Text block below:
Finally, it's friday. After a exhausting and trying week, I am sitting in bed enjoying the first few moments of this long awaited weekend. I cried twice this week. Once because I was being emotional. And once because I felt stressed. I like to pretend that I'm stronger than I really am. I like to tell people that things don't bother me, when in fact they eat me up inside. I have to stop pretending and I have to start speaking up. It's hard for me to ask for help. And its definitely hard to speak my truth to the ones who love me most. But for some incredibly strange reason, I can open up to a total stranger. Is that weird or what?
Not at all strange! That's why people hire therapists...also strangers. :)
Posted by: Taylor | March 07, 2009 at 07:38 AM
i have been sick since the beginning of the month with a sinus infection, but remained in denial until 3 days ago when i went to urgent care...and for that reason i have been going to bed everynight as soon as i get home and sleeping in till i HAVE to leave for work which is why i am catching up on your blog during lunch (tofu scramble---although i still can't smell or taste anything).
Of course due to hormones I have had slight moments of tears at the most ridiculous things
1) movie "first daughter" when katie holmes finds out her love is actually a secret service dude.
2) the opening credits to "chopping block", some cooking show.
3) reuben telling me that i have eaten potatoes (3 days in a row for breakfast, lunch and dinner---tater tots, mashed and fries) everyday and i am not getting enough protein....
none of those things warrented any tears but we can't control these things. let the tears roll, sometimes its all better afterwards.
End of Text block.
Dataset extract below:
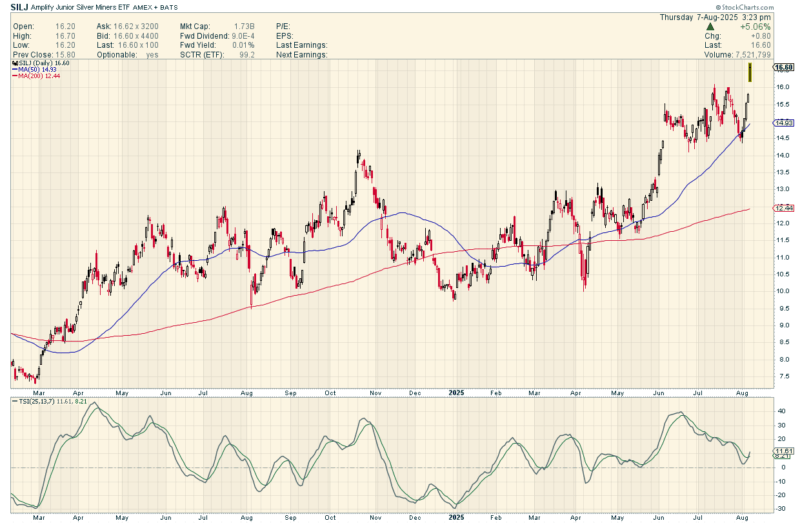
Task: Click the Nov label on the date axis
Action: [376, 394]
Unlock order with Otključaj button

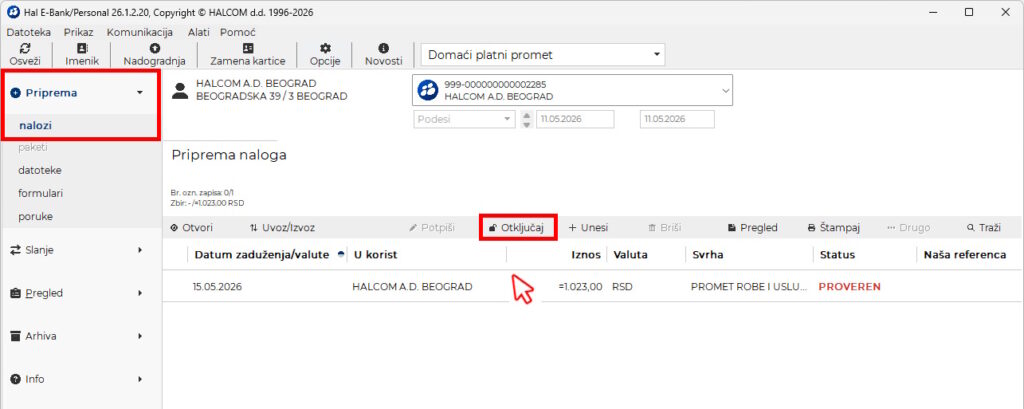pyautogui.click(x=517, y=227)
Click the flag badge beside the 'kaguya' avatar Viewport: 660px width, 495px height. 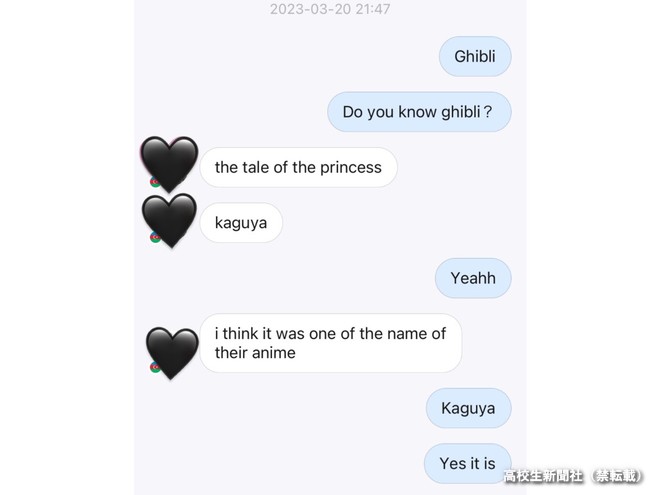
End of Dataset extract.
Answer these questions about the blog page:
1. How many times did the writer cry during the week?
2. What date is shown on the comment posted by Taylor?
3. What was the commenter with the sinus infection eating for lunch?
The data comes from a separate source.

### [Answer to the problem]
1. Twice
2. March 07, 2009
3. Tofu scramble